Transcribe exactly the entries from the "You are a GUI" line to the end, both included, minus pictures.

Stored items
--- START ---

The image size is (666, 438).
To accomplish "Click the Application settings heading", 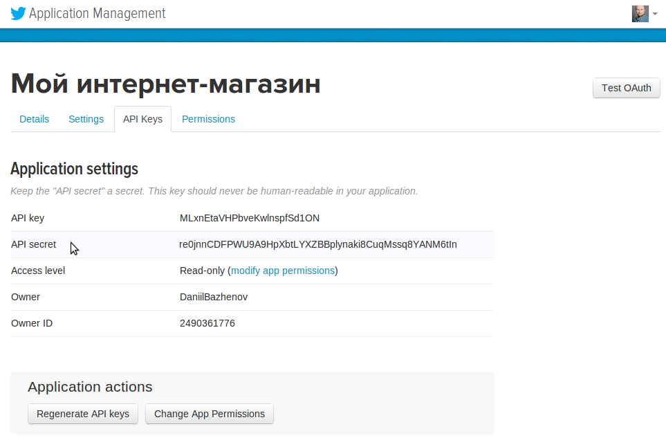I will (x=75, y=169).
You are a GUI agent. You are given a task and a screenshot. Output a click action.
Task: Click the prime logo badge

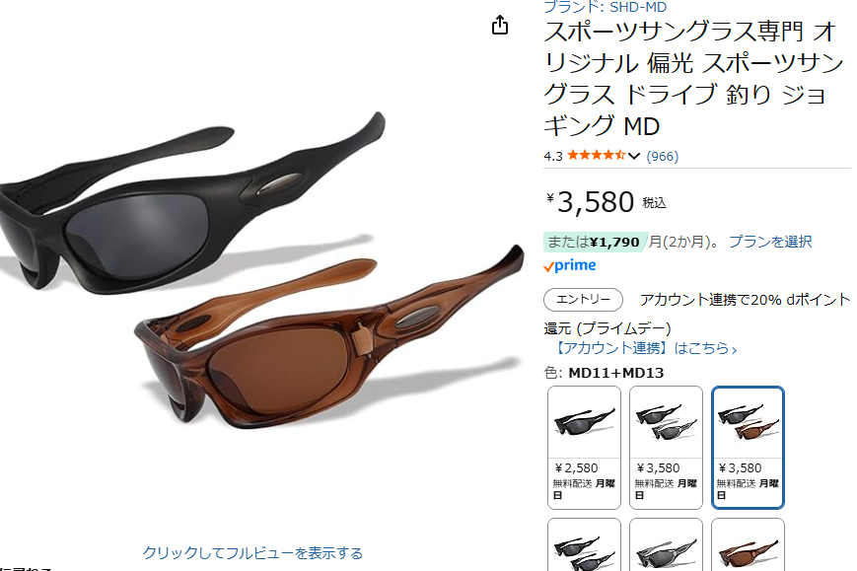coord(569,265)
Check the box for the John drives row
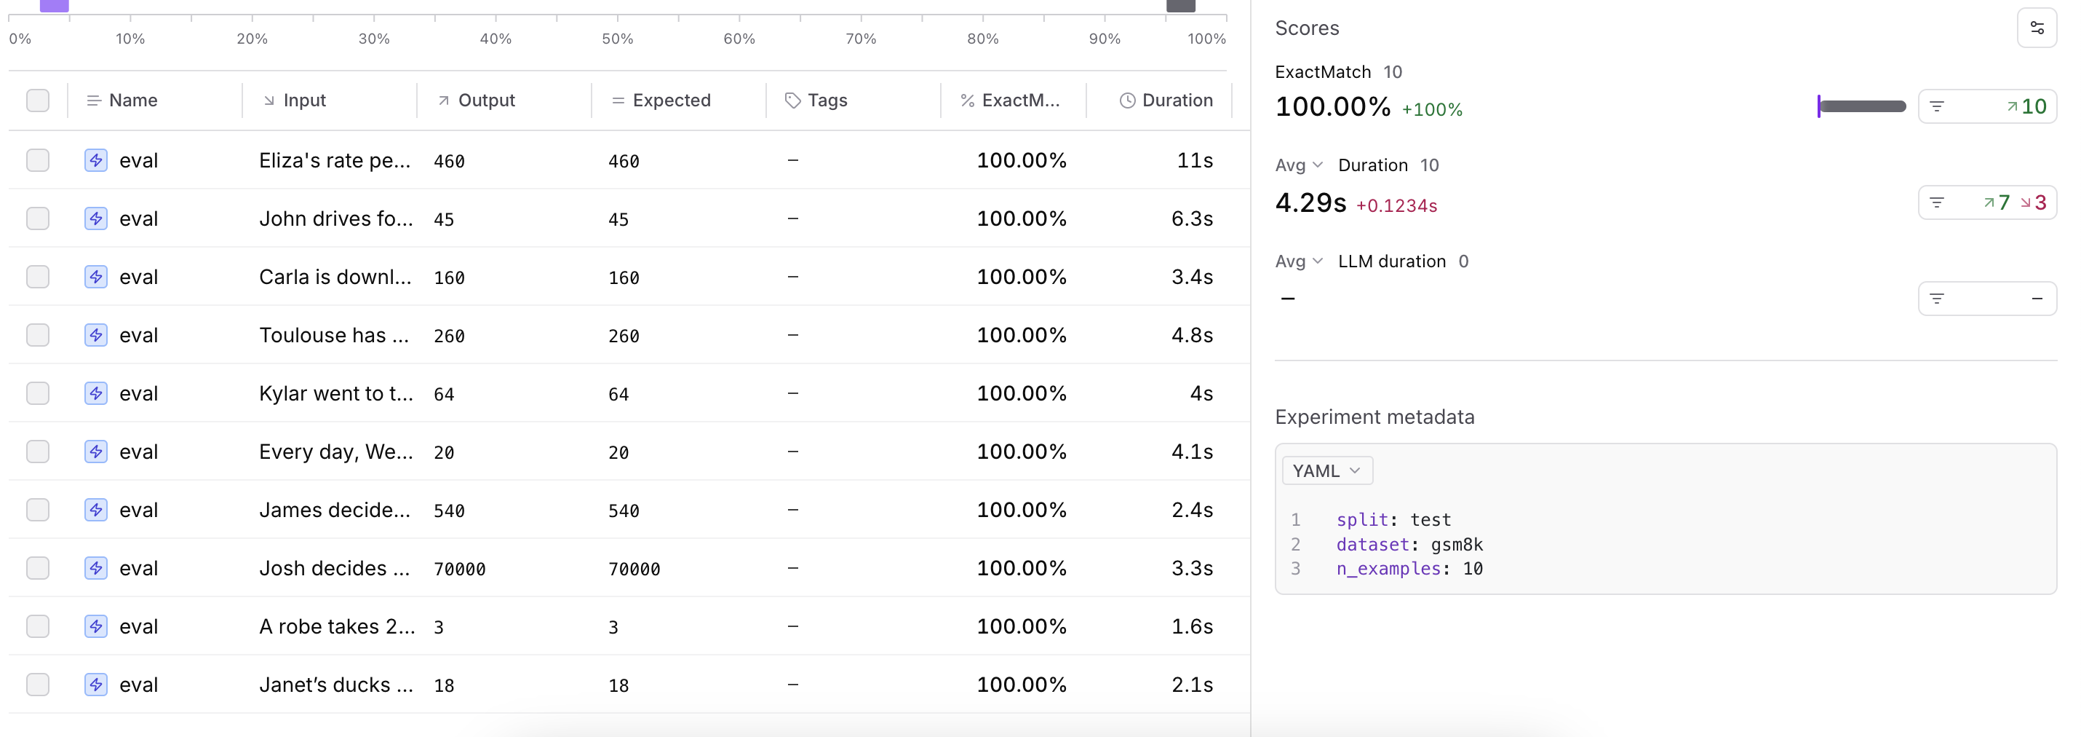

--- END ---

### Reply
You are a GUI agent. You are given a task and a screenshot. Output a click action.
Task: Click the prime logo badge

coord(569,265)
Check the box for the John drives row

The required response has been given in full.